Advice for Future Journalism Students


As a freshman, I thought that journalism would fall into any other tech credit slot. That is to say, it was something that had to be completed and would require tedious effort. However as a senior who has the privilege of boasting four years of journalism classes under my belt, nothing could have been further from the truth. Newspapers have been the highlight of my high school education. It has been the light in some otherwise very dark and downcast days; what I have looked forward to when otherwise exhausted. I am not unique in this. If you are lucky enough to choose this class, you will fall in love with the subject the way many before you have.
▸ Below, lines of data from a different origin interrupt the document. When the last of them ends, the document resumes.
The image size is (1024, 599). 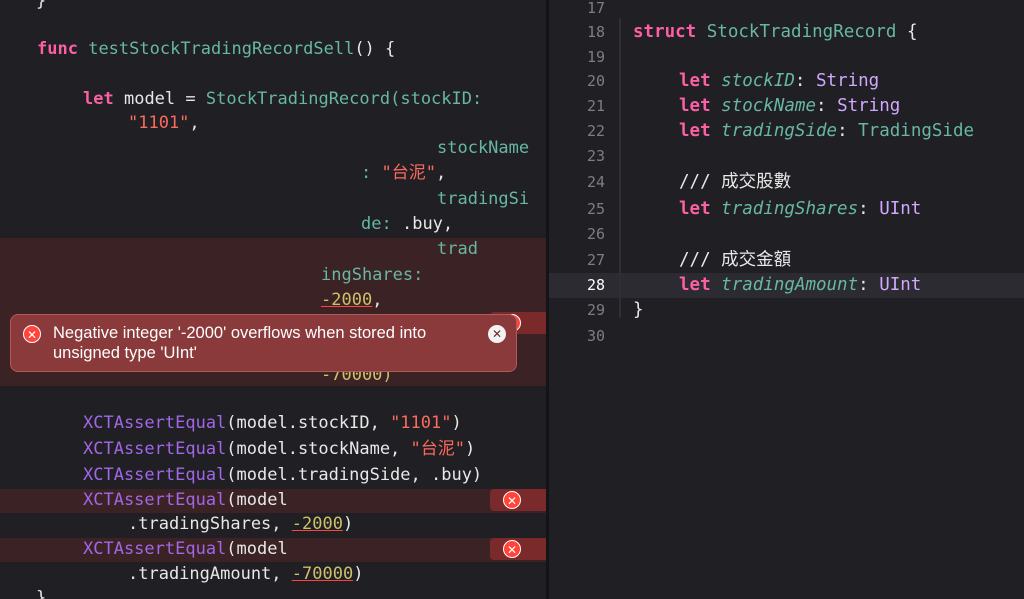 I want to click on model-declaration: let model = StockTradingRecord(stockID:, so click(x=282, y=99).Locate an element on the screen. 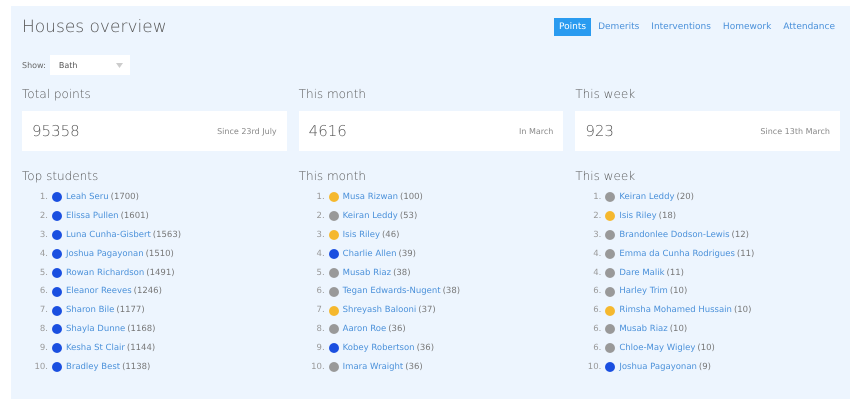 The height and width of the screenshot is (411, 860). student-link: Leah Seru is located at coordinates (88, 197). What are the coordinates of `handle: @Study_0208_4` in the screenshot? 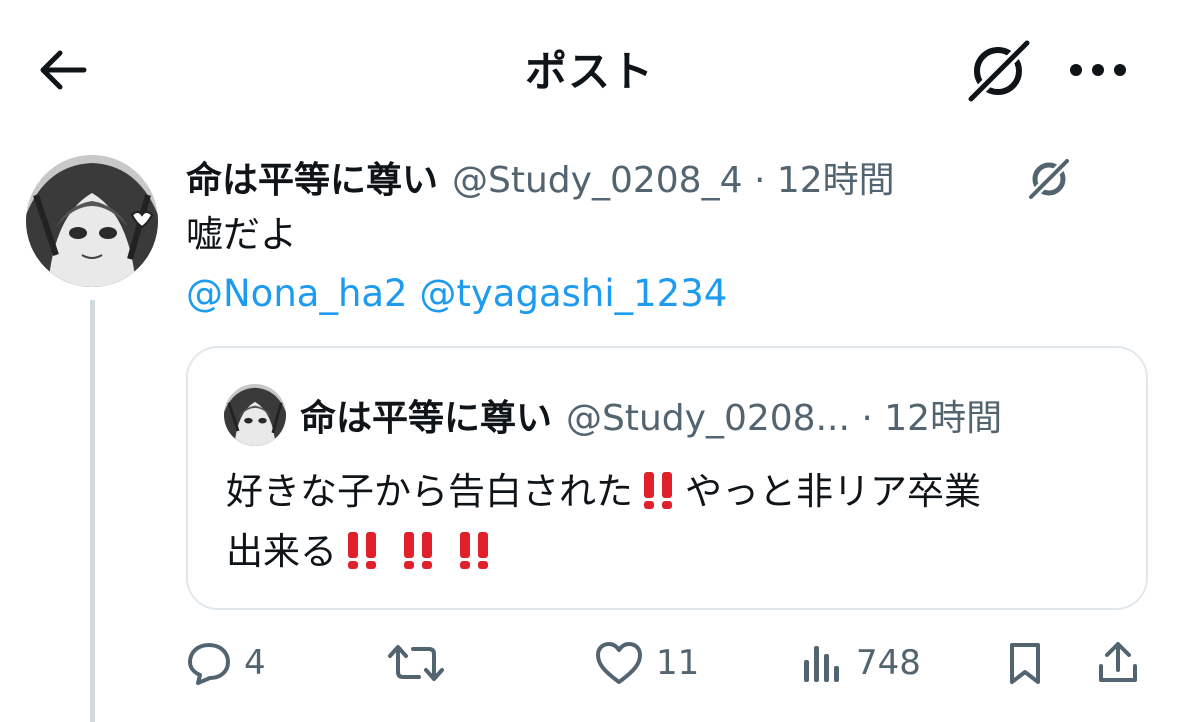 It's located at (597, 180).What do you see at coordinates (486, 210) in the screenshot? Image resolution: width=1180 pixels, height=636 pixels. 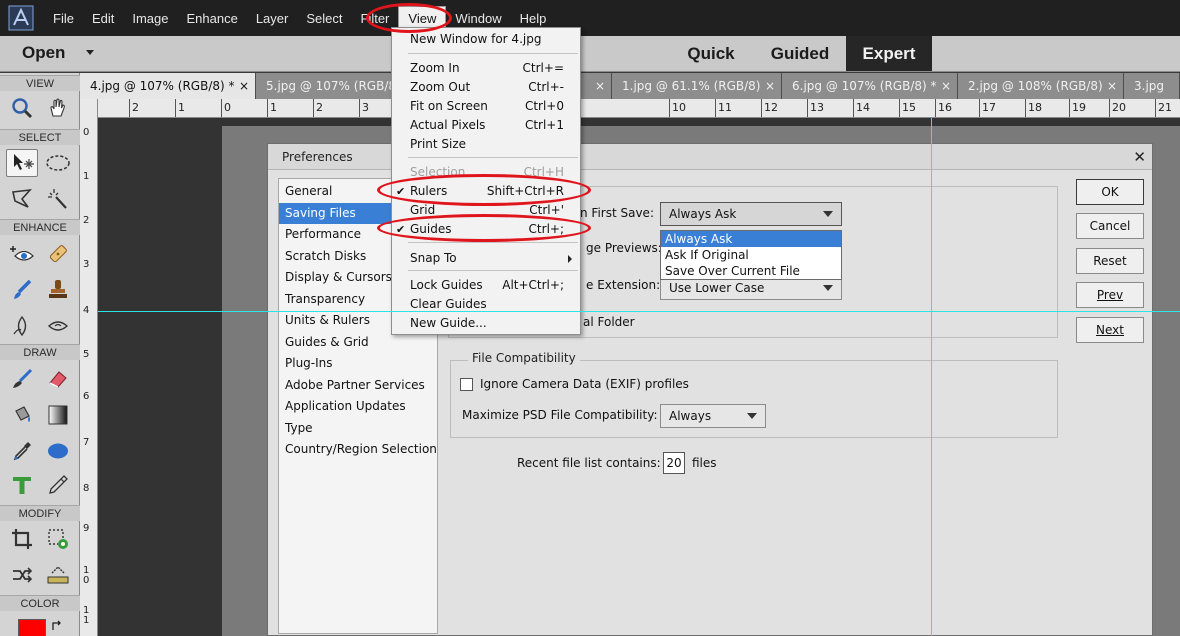 I see `menu-grid: Grid Ctrl+'` at bounding box center [486, 210].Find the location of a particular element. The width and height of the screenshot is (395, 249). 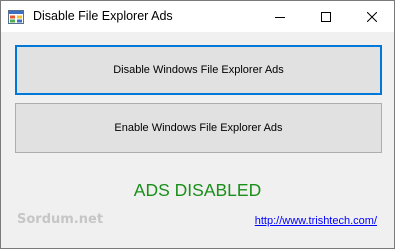

maximize-button is located at coordinates (326, 16).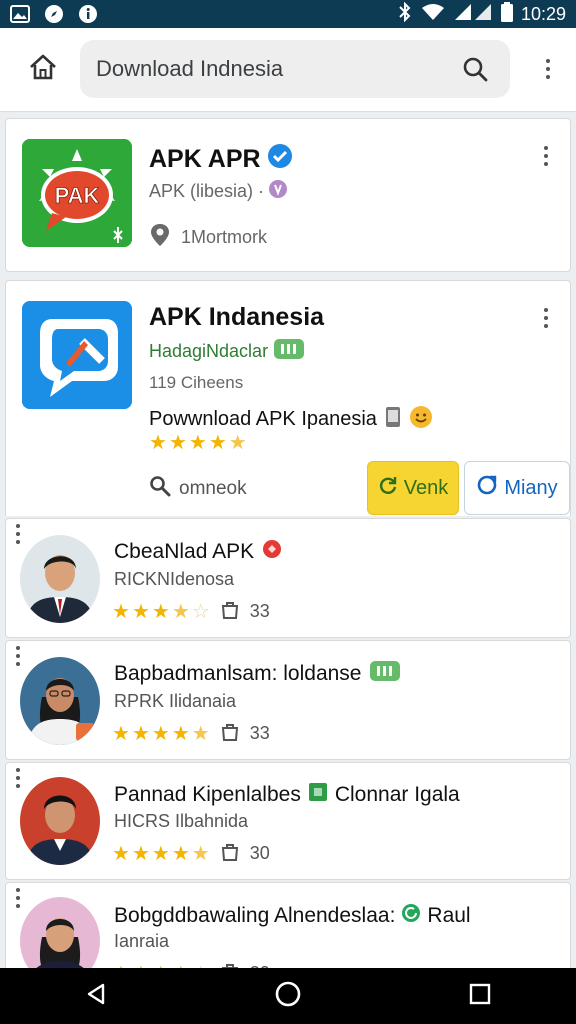 This screenshot has height=1024, width=576. Describe the element at coordinates (531, 488) in the screenshot. I see `miany-button-label: Miany` at that location. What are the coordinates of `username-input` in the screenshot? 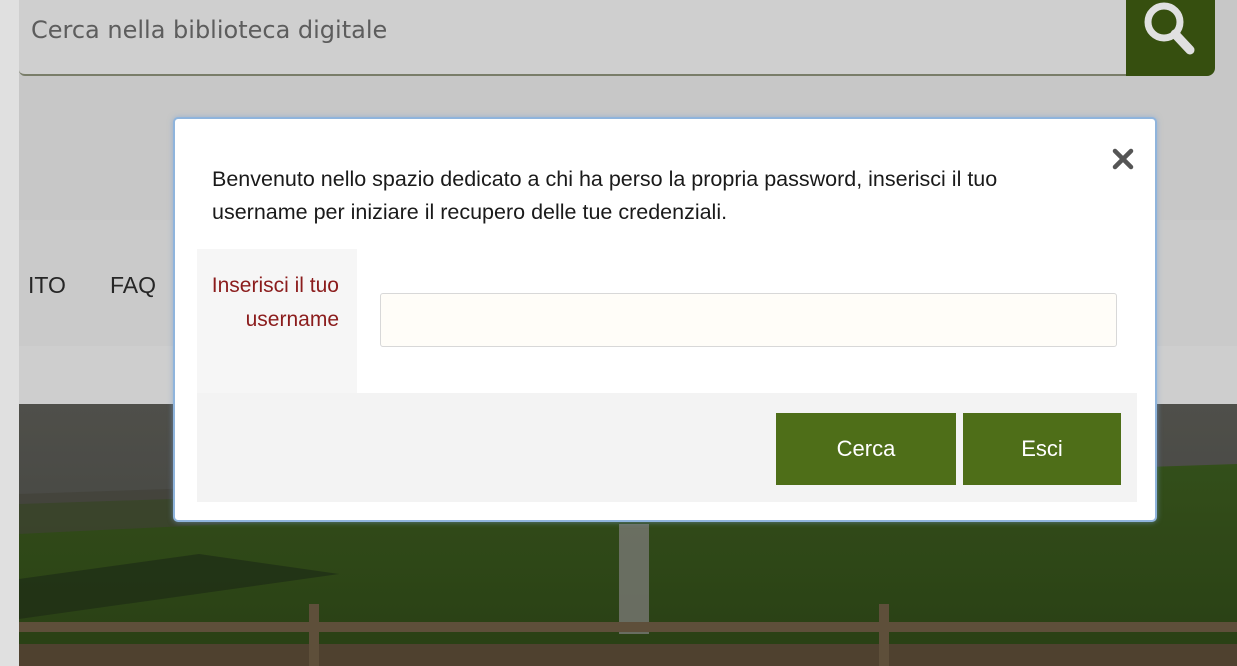 It's located at (748, 320).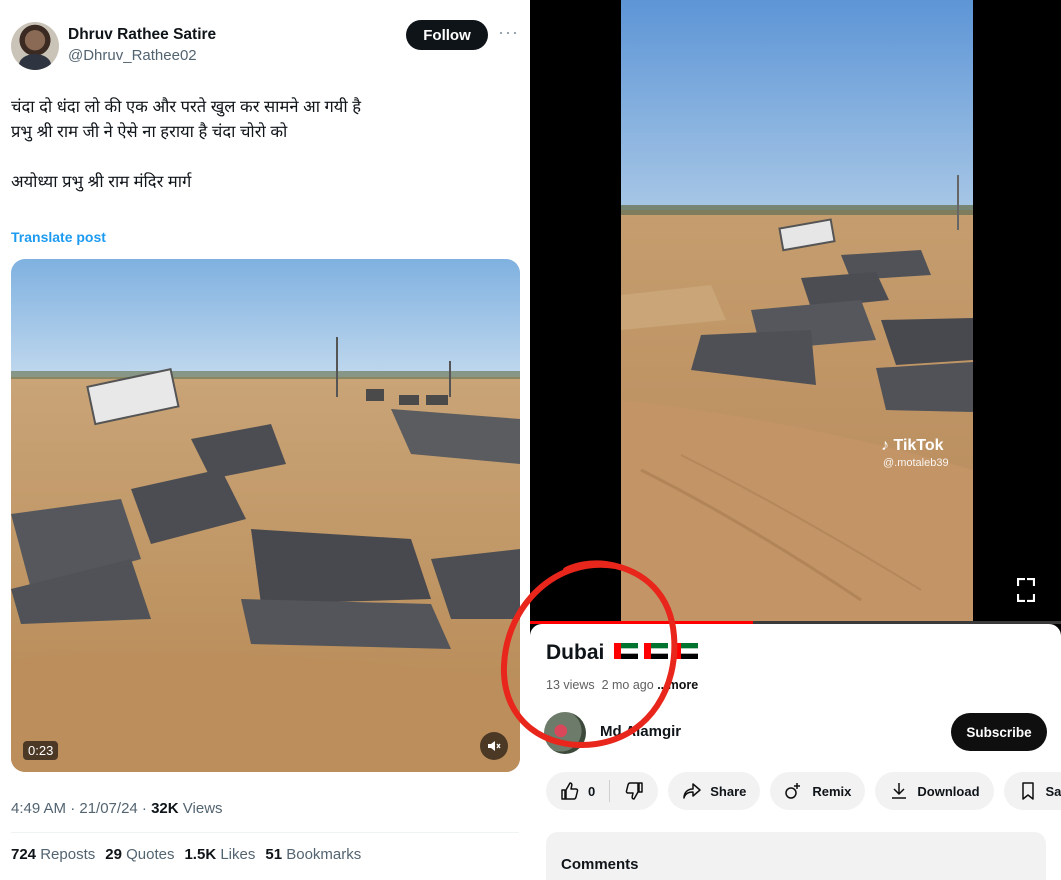  I want to click on comments-section: Comments, so click(796, 856).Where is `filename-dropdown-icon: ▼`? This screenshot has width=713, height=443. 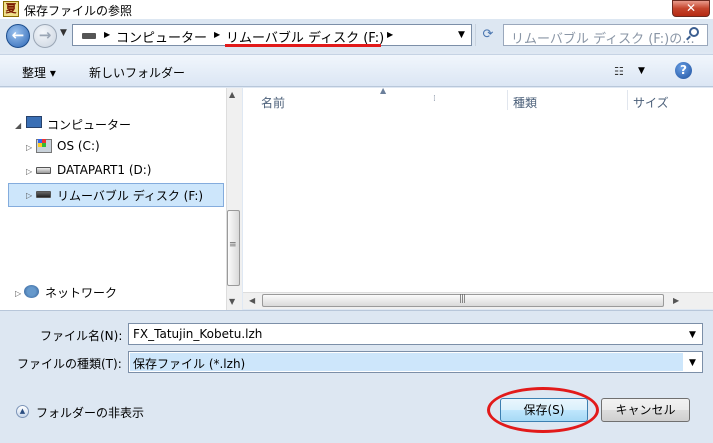
filename-dropdown-icon: ▼ is located at coordinates (692, 335).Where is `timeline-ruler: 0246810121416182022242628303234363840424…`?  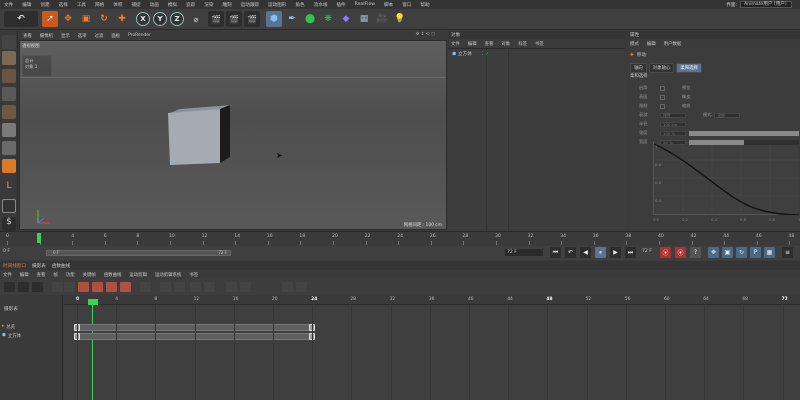
timeline-ruler: 0246810121416182022242628303234363840424… is located at coordinates (400, 238).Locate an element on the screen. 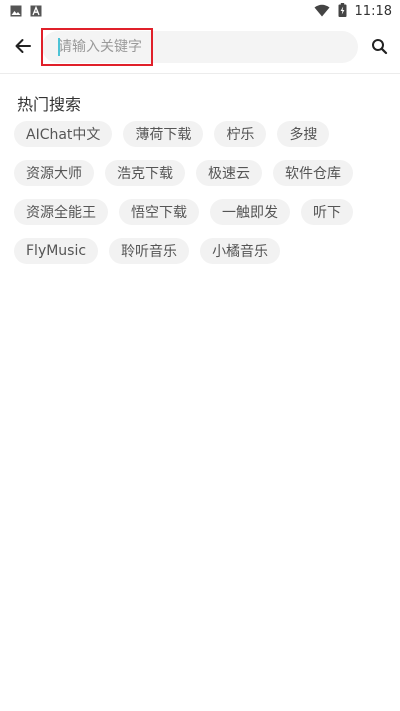  font-icon is located at coordinates (36, 12).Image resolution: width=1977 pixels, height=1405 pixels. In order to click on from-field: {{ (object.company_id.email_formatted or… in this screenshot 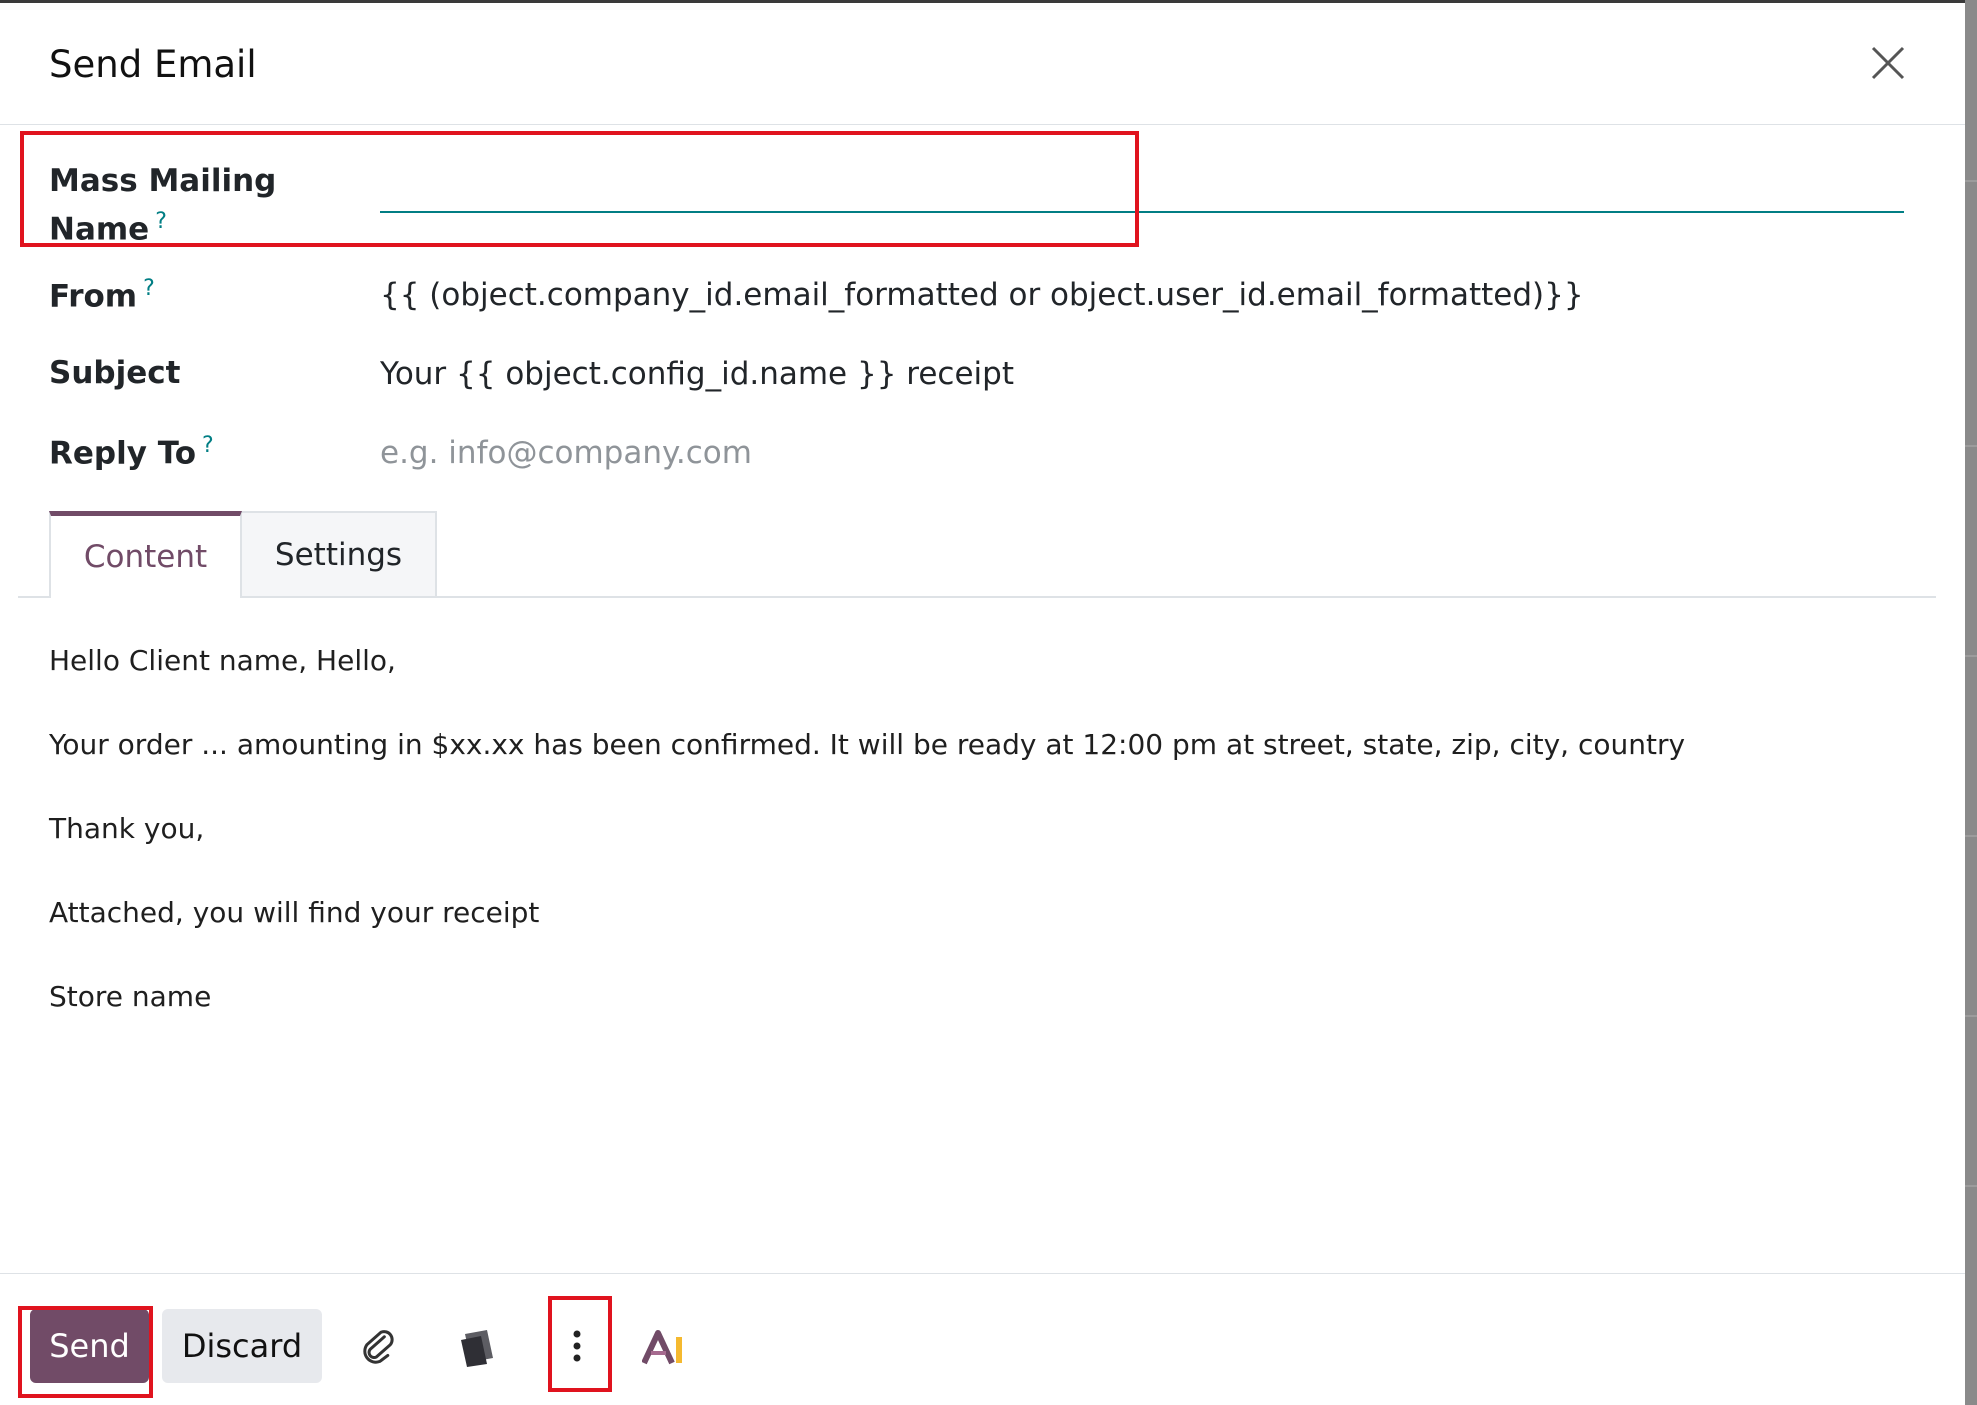, I will do `click(982, 295)`.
  • Appreciate the importance of journalism: It might seem like any other high school course, but freedom of press is a staple of democracy. Know that what you do in here is important what you are being prepared for is even more so
  • Take pride in what you write: Your articles might not be the talk of the campus but that doesn’t mean they are any less pride-worthy. Don’t value your stories based on their popularity, value it on the effort and passion you put into it
  • Become an expert on what you’re talking about: The path of writing a quick article with a copy-and-pasted Google definition may be tempting, but it never produces as strong a story rich in research will. Studying the subject you are writing about will leave your reader with a lasting impression, in addition to making you more knowledgeable in the process.
  • Don’t be afraid to write outside your comfort zone: Not every article needs to be about the Friday night football game or the latest news taken from the Frisco ISD website. Sometimes the best story can only be found outside campus through an interview with a third party or by capturing a news-worthy event. 

  • Some advice I can offer when entering journalism is to use the AP style book when writing your articles as not only would your teacher think you using it takes  initiative, but it will have everything you need when producing a story as sometimes you might think you know what is needed but journalism writing vs what you learned in English class have entirely different requirements.


  • Do not be afraid to write something you’re passionate about: You will have the opportunity to be a voice for the school and its activities, and what’s happening around campus that is timely but you will also have a bit of yourself and your interests and what’s important to you as well which is just as needed when writing for the Shield.